Integrating LastPass Logs With Blumira

LastPass is a password manager that stores encrypted passwords online, as well as enterprise single sign-on (SSO) and adaptive multi-factor authentication (MFA).

 

Once configured and integrated with LastPass, Blumira’s modern SIEM platform ingests and parses log data in order to provide advanced threat detection and automated, actionable response.
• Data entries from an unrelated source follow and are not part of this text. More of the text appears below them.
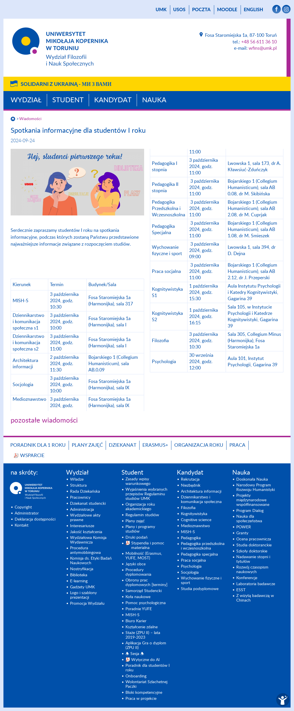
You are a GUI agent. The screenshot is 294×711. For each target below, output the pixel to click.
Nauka (154, 100)
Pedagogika (191, 538)
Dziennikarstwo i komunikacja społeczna (201, 499)
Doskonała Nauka (252, 479)
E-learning (79, 581)
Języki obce (135, 564)
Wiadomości (30, 119)
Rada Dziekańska (85, 492)
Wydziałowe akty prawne (85, 517)
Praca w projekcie (140, 699)
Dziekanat (122, 445)
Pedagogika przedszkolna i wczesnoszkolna (203, 546)
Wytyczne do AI (145, 660)
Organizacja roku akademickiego (140, 506)
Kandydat (112, 100)
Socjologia (190, 573)
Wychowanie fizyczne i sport (201, 580)
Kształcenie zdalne (141, 627)
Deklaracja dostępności (35, 519)
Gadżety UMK (82, 587)
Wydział (26, 100)
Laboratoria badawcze (255, 584)
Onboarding (135, 676)
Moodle (227, 9)
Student (68, 100)
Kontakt (21, 525)
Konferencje (246, 578)
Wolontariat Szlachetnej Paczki (146, 684)
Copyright (23, 507)
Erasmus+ (155, 445)
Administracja (82, 510)
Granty (242, 533)
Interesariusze (82, 526)
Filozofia (188, 508)
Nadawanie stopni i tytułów (253, 559)
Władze (77, 479)
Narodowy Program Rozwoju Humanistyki (255, 487)
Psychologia (191, 566)
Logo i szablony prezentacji (83, 595)
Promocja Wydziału (87, 604)
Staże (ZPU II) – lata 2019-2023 (142, 635)
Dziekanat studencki (88, 504)
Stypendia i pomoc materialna (147, 545)
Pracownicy (80, 498)
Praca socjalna (193, 560)
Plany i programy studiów (140, 529)
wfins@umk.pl (263, 48)
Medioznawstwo (195, 526)
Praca (237, 445)
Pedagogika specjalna (199, 554)
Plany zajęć (87, 445)
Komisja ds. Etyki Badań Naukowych (91, 560)
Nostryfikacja (81, 569)
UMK (161, 9)
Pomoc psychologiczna (145, 603)
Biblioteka (78, 575)
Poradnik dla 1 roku (38, 445)
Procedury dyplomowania (138, 572)
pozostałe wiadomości (44, 420)
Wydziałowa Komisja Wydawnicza (88, 540)
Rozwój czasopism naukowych (252, 569)
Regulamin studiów (142, 515)
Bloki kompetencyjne (143, 693)
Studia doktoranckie (254, 545)
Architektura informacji (201, 492)
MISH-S (132, 615)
LastPass Log Collection Configuration

Blumira can be configured to ingest a stream of LastPass event data through the LastPass Enterprise API. If you have a LastPass Enterprise account, follow these steps to forward that account’s log stream to Blumira.

Configuring LastPass

To configure LastPass, you will need to obtain a “Provisioning Hash” or API key, that provides Blumira access to your data through the LastPass Enterprise API[1]. You will also need to obtain your Customer ID, or “cid” from Lastpass. To do this, follow these steps:

  1. Log in to Lastpass.
  2. Under Advanced Options, select Enterprise API.
  3. Click on Create Your Provisioning Hash and note the resulting value. This is your Lastpass API Secret.
  4. To obtain your Customer ID, or “cid”, return to the Enterprise API page. Under Authentication Parameters, your “cid” will be listed as an authentication parameter. Take note of this numeric value – the quotation marks are not part of the value.

Configuring Blumira

Next, you will need to enable your Blumira sensor to connect to LastPass, using the API Secret and cid you obtained. This connection is managed through the LastPass module, which you will install on one of your Blumira sensors.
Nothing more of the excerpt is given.